Having a great plan in place goes far beyond just knowing what number to dial in the middle of the night. For client emergencies to be properly addressed, publishers need to empower their ad operations employees to make quick decisions without the fear of reprisal by ad sales staff or management. If an employee is correcting an error, responding to an urgent client request, or protecting revenue, team leaders should be confident in the first responder’s decisions by knowing they are acting in the best interest of the business and the client.

Bottom line: We’re advocating for more than just steps that will allow the industry to become responsive to political needs. It’s a framework that will allow the most reactive publishing companies to reap the financial benefits of their ability to execute quickly and provide a far superior level of customer service to all of their clients.

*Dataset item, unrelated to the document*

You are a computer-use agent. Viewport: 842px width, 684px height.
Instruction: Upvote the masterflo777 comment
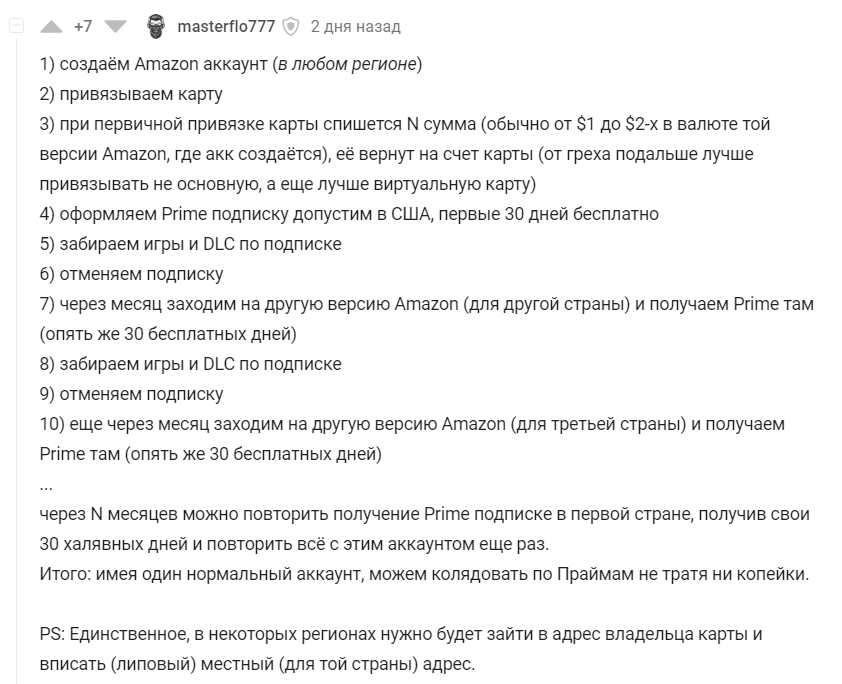pos(52,26)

Use this election year to put a response system into place. We promise you’ll endear yourself to political advertisers – and anyone else demanding superior customer service.

  • Joanna Bloor

    I’d add a couple of other categories to the list. Entertainment clients, App developers and all those broadcast dollars moving to digital. Video creative coming in on Saturday for a Monday run is an ask on the table. Now balancing “coverage” vs full time staff in the office on Saturdays and Sundays is the true balancing act.

    • Shawn Riegsecker

      Joanna, thanks and I totally agree. When I worked for a daily newspaper many, many years ago, we always had a skeleton crew in Ops working on Saturday and Sunday for last minute creative, additions or changes. This would happen for all types of clients. And the web is more 24/7/365 than a daily newspaper so it would make sense to have coverage more than M-F, 8-6. The good news is people back then had to be on premise. Today, technology allows us to be “on call” remotely in case of emergencies. We just need to know who is on duty in case something arises.